Identity and Costume: A Look at Bo Bartlett’s Halloween

I hadn’t intended to write anything today, but a painting popped up on my Twitter feed this morning that I found so compelling, that I wanted to quickly share some thoughts on it.

Halloween is a 2016 oil painting by the American realist painter Bo Bartlett. The most striking element of the painting is the subject, a child dressed as a ghost, staring at the viewer with a harrowing and hypnotic look in his eyes. This child’s costume is more ambiguous than the rest of the children’s. The billowing sheet and thick face paint obscures even their gender identity, creating a sense of total anonymity.

This anonymity is accentuated by the desolate background, in which a cloudless sky generates an oppressive amount of negative space.
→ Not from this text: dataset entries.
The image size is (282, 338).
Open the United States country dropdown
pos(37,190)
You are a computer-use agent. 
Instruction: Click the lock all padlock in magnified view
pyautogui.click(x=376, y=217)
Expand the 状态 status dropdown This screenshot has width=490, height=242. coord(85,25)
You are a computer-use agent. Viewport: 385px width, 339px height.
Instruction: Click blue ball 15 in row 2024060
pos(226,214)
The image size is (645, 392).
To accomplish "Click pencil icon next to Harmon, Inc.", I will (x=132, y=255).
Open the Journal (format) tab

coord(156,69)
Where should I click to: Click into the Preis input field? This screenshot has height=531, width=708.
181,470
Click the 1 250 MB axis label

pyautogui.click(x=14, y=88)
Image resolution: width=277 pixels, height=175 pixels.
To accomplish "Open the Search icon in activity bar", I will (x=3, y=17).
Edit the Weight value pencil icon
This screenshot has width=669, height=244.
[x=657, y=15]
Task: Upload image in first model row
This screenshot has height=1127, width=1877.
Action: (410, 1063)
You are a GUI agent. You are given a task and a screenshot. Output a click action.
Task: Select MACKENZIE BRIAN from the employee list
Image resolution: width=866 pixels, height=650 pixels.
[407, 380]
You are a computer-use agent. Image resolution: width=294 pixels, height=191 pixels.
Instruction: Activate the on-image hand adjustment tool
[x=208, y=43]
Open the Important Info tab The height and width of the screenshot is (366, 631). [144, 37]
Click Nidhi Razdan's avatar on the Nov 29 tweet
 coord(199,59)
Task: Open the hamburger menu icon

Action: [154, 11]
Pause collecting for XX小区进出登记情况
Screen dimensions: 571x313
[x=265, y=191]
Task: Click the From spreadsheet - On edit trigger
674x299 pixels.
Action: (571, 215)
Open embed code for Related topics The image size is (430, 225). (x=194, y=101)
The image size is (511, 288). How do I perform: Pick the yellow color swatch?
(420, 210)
While we can definitively place the setting of Halloween to somewhere in rural America, its specific location is ambiguous. This scene could be taking place anywhere from the desert West to the Great Plains to the farmlands of the American Midwest and South.

What this sense of ambiguity and anonymity highlights is the function of costumes. The use of a costume obscures our identity. Paradoxically, this anonymity allows us to express who we truly are. A costume allows us to express our desires and vulnerabilities without fear of identification. This is most evident in the subject of the painting, whose chilling look of loneliness and isolation is highlighted by the thick face paint surrounding their eyes.

We can also get a sense of the identity and desires of the other children, who are dressed as distinct cultural archetypes, from religious symbols such as an angel and a demon; to folklore in the wolf from Little Red Riding Hood and the witch, whimsically stepping just out of frame. There is even a contemporary cultural archetype in the Wonder Woman.

In the digital era, this sense of anonymity extends beyond Halloween and masquerades. We all have a sense of anonymity in our social media lives. In addition to allowing us to share our vulnerabilities, anonymity has also allowed us to indulge in our worse impulses without fear. Consider the “incel” phenomenon. What began as online groups of young men commiserating over their shared fears and insecurities soon exploded into violent anti-women extremism.

Perhaps there is a reason we only wear costumes on Halloween, a day marked by fear and mischief.